(Dados de origem)
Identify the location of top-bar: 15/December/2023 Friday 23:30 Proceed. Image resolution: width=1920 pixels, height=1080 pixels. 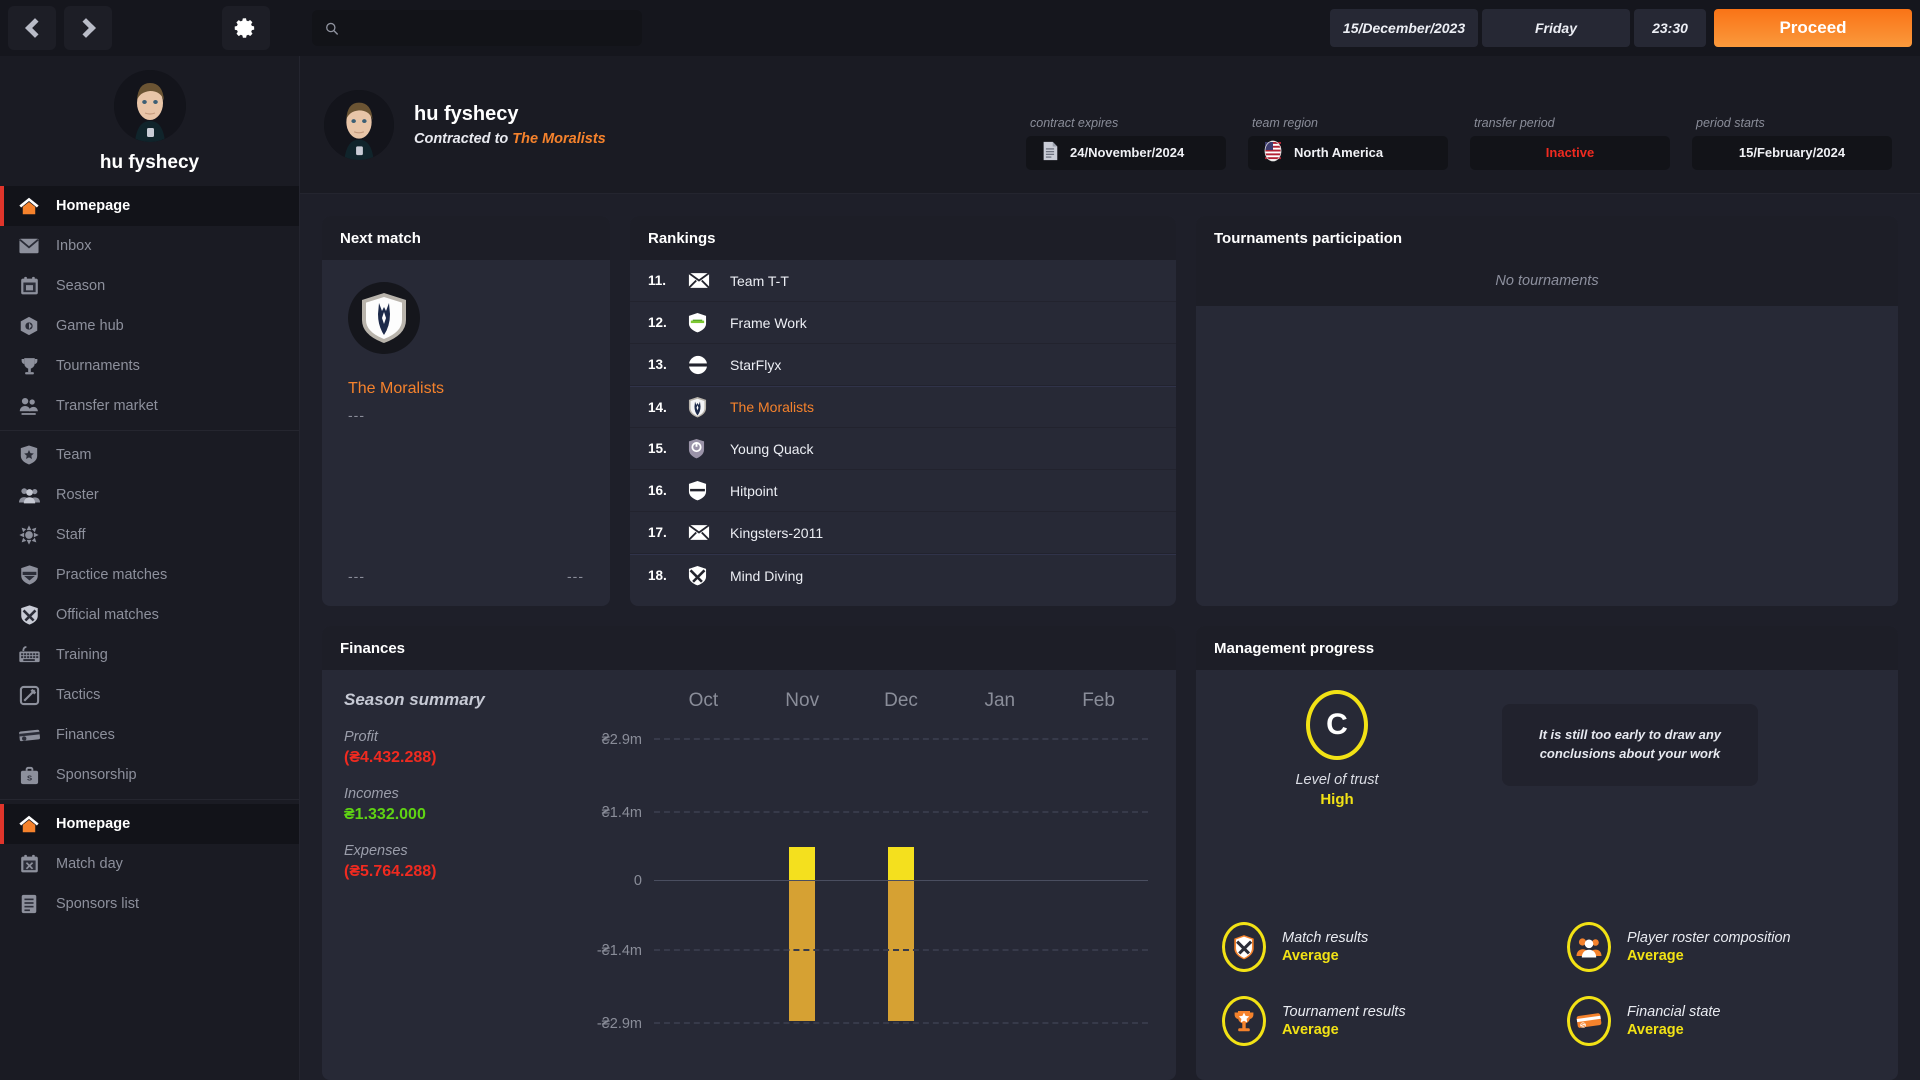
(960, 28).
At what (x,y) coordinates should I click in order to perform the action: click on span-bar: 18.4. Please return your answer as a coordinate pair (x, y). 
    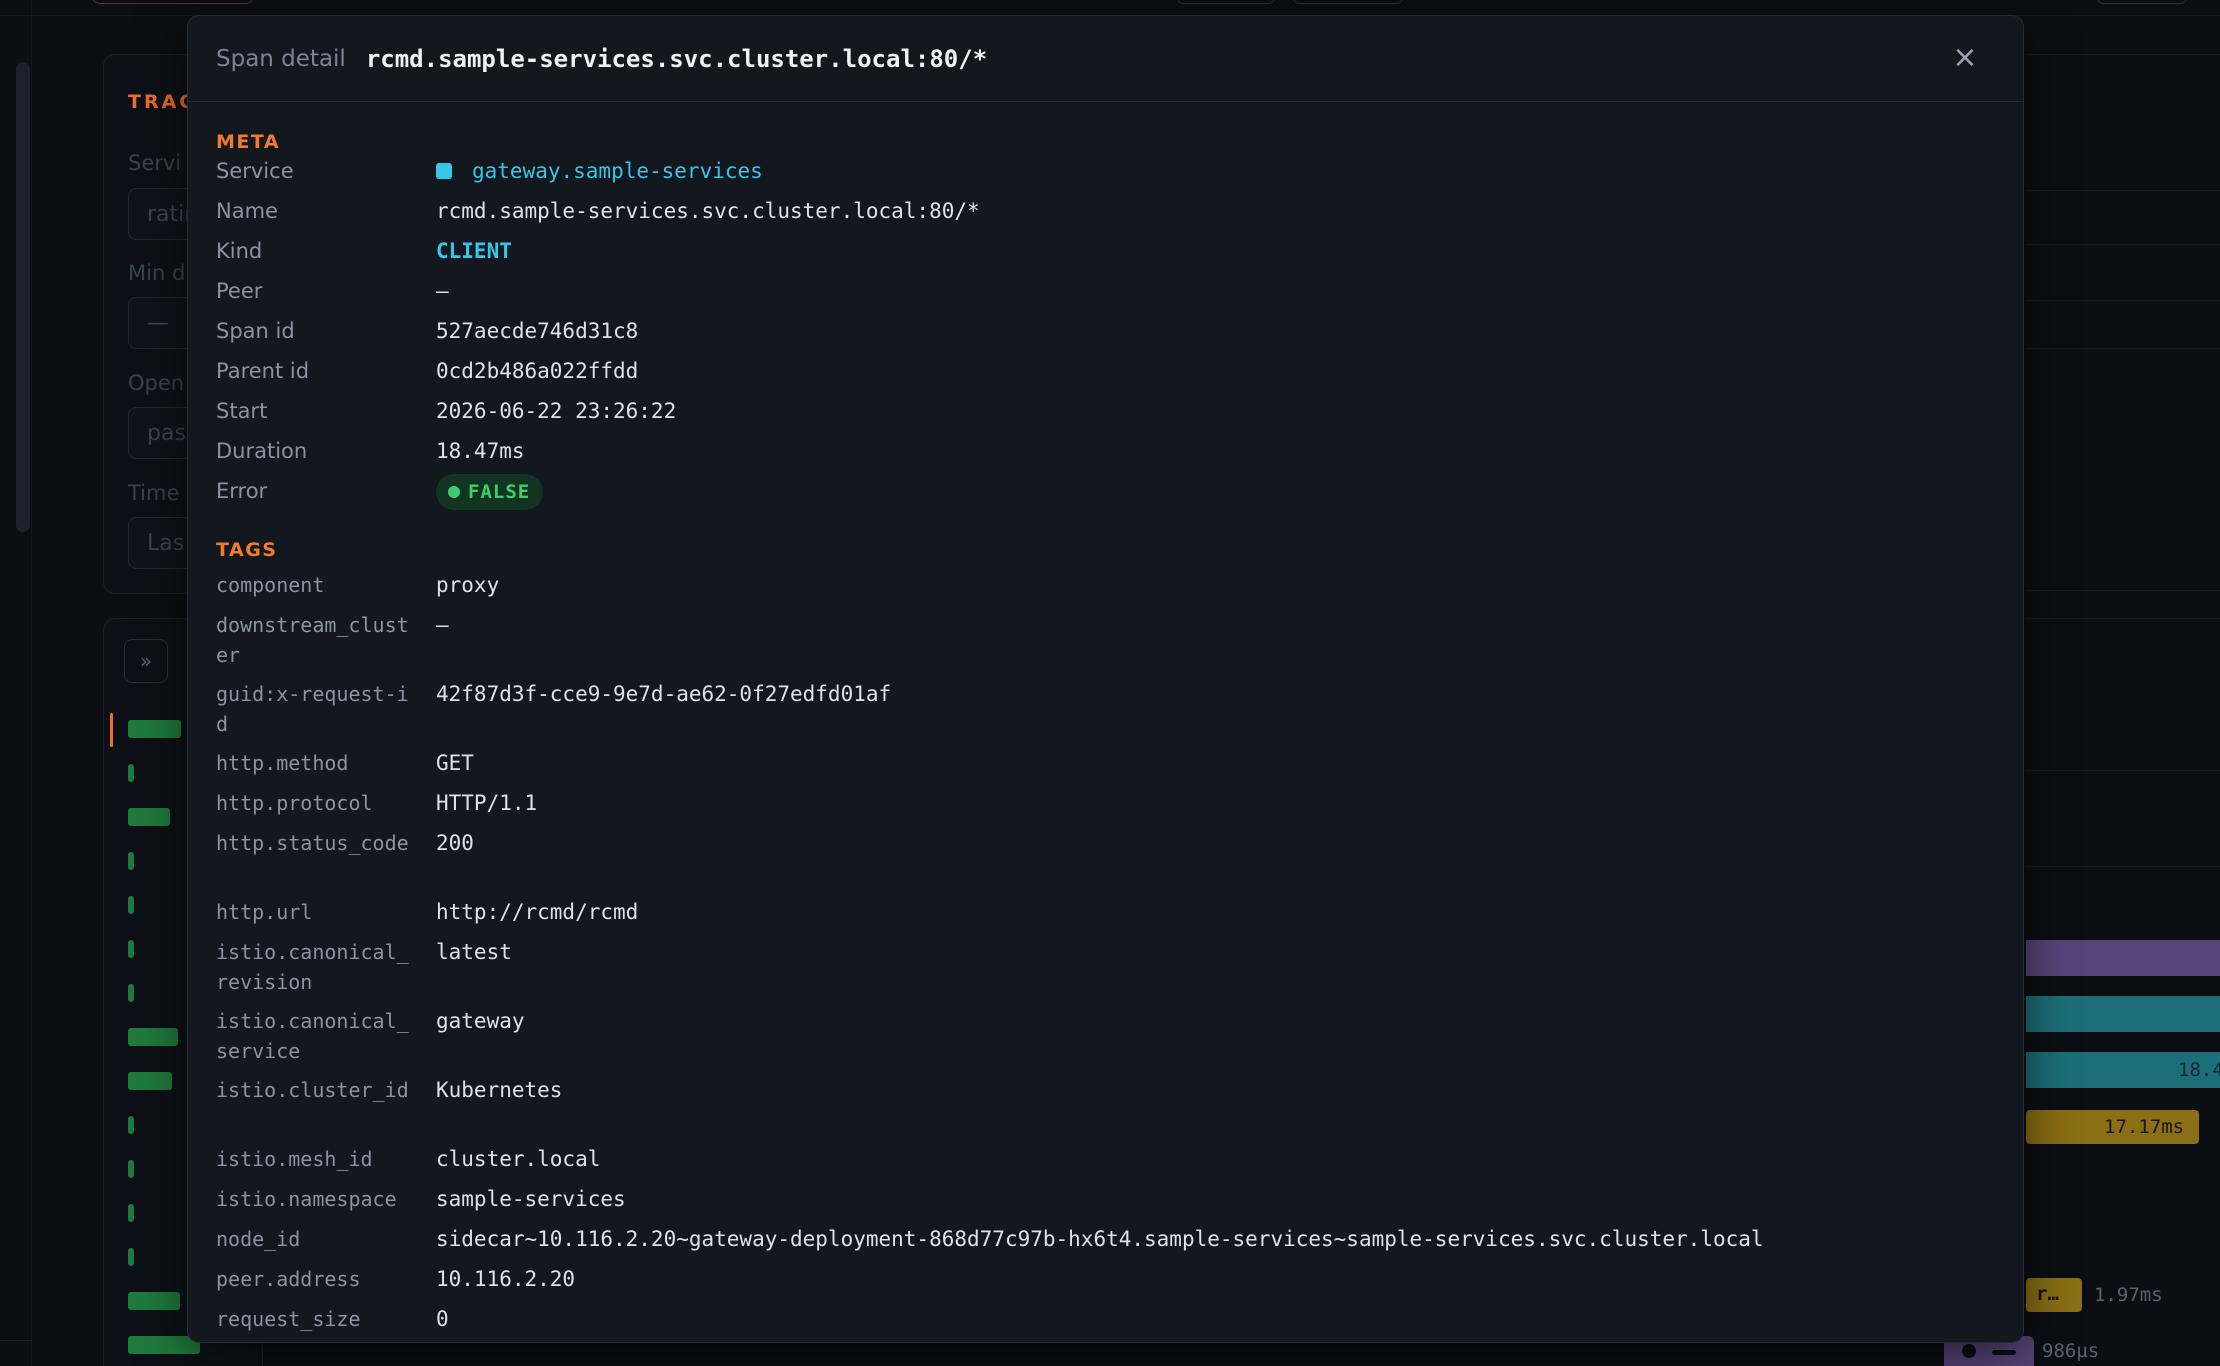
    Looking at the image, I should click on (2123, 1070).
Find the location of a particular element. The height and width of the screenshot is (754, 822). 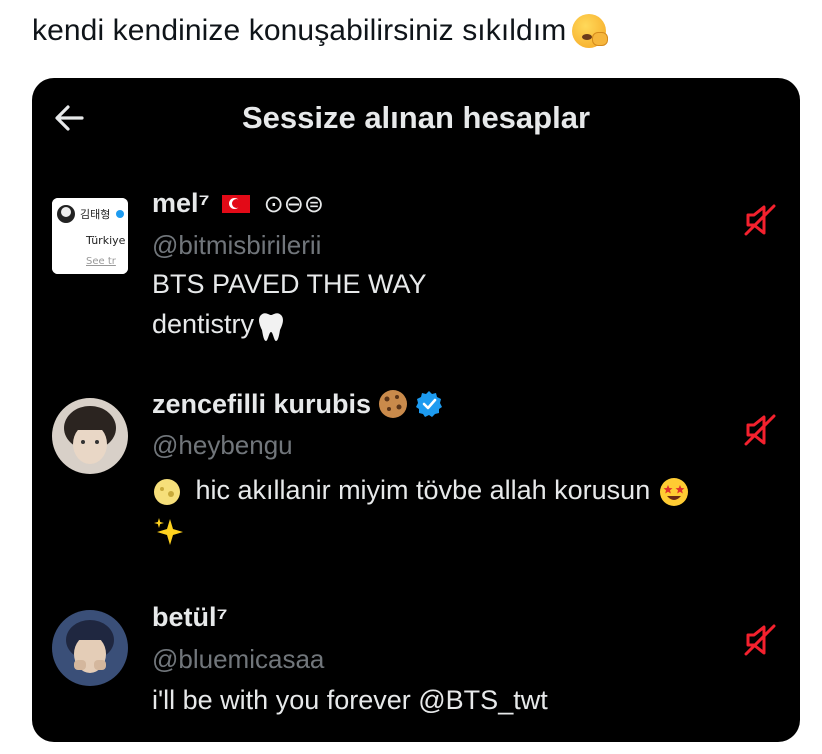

* [OBJETIVO DO EXERCÍCIO]:
Reescreva as linhas acima, trocando "screenshot" por "screen capture" e mantendo todo o resto inalterado. Deixe as imagens fora da resposta.

* [RESPOSTA DO EXERCÍCIO]:
Identify the location of top-bar: 15/December/2023 Friday 23:30 Proceed. Image resolution: width=1920 pixels, height=1080 pixels. 
(960, 28).
At what (x,y) coordinates should I click in order to perform the action: click on span-bar: 18.4. Please return your answer as a coordinate pair (x, y). 
    Looking at the image, I should click on (2123, 1070).
Find the location of a particular element. The height and width of the screen capture is (754, 822). 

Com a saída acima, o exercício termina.